VANP introduces a self-supervised vision-action pre-training method that enables robots to focus on navigation-relevant visual regions, reducing training time and data requirements compared to traditional supervised approaches.

Contribution

This work presents VANP, a novel self-supervised model that learns navigation-specific visual features using mutual information maximization, without relying on large labeled datasets.

Findings

VANP achieves comparable navigation performance with half the training time.

VANP requires only 0.08% of ImageNet data for training.

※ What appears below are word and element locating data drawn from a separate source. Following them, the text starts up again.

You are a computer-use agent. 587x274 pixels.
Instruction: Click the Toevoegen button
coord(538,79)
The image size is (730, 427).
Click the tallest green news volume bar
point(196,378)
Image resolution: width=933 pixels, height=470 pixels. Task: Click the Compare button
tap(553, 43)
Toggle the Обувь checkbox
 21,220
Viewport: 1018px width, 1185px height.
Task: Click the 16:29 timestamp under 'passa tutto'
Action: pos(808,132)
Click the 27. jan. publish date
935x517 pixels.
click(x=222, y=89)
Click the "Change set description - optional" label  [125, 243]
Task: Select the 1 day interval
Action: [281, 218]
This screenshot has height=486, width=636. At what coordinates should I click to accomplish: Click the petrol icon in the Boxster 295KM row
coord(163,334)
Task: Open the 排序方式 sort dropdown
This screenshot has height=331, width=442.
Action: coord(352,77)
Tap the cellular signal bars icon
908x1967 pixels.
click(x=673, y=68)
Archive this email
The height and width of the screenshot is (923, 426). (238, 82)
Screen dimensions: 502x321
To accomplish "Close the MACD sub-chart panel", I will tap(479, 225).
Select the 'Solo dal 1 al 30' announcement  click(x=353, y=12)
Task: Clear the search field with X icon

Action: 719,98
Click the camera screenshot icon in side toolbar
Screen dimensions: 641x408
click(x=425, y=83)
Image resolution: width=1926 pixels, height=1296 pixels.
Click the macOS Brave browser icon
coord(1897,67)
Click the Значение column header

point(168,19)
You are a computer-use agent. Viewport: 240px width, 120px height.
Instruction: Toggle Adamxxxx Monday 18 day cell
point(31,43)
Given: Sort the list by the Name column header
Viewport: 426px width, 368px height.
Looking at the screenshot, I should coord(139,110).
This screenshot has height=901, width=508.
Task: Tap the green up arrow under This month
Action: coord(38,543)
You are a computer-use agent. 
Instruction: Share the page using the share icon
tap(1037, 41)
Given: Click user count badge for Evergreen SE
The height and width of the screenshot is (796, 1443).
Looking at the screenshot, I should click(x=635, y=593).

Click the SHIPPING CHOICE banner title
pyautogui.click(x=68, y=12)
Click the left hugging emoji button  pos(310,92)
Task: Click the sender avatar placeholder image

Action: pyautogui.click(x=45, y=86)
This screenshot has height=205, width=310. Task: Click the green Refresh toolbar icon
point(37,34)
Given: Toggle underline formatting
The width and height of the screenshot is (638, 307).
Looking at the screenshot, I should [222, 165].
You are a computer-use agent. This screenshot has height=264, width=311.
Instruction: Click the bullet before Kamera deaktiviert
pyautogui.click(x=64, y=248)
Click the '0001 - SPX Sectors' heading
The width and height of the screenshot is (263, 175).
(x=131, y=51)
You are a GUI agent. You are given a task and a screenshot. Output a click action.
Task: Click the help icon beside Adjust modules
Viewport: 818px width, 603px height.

Features learned by VANP align with human navigation intuition.

Abstract

Humans excel at efficiently navigating through crowds without collision by focusing on specific visual regions relevant to navigation. However, most robotic visual navigation methods rely on deep learning models pre-trained on vision tasks, which prioritize salient objects -- not necessarily relevant to navigation and potentially misleading. Alternative approaches train specialized navigation models from scratch, requiring significant computation. On the other hand, self-supervised learning has revolutionized computer vision and natural language processing, but its application to robotic navigation remains underexplored due to the difficulty of defining effective self-supervision signals. Motivated by these observations, in this work, we propose a Self-Supervised Vision-Action Model for Visual Navigation Pre-Training (VANP). Instead of detecting salient objects that are beneficial for tasks such as classification or detection, VANP learns to focus only on specific visual regions that are relevant to the navigation task. To achieve this, VANP uses a history of visual observations, future actions, and a goal image for self-supervision, and embeds them using two small Transformer Encoders. Then, VANP maximizes the information between the embeddings by using a mutual information maximization objective function. We demonstrate that most VANP-extracted features match with human navigation intuition. VANP achieves comparable performance as models learned end-to-end with half the training time and models trained on a large-scale, fully supervised dataset, i.e., ImageNet, with only 0.08% data.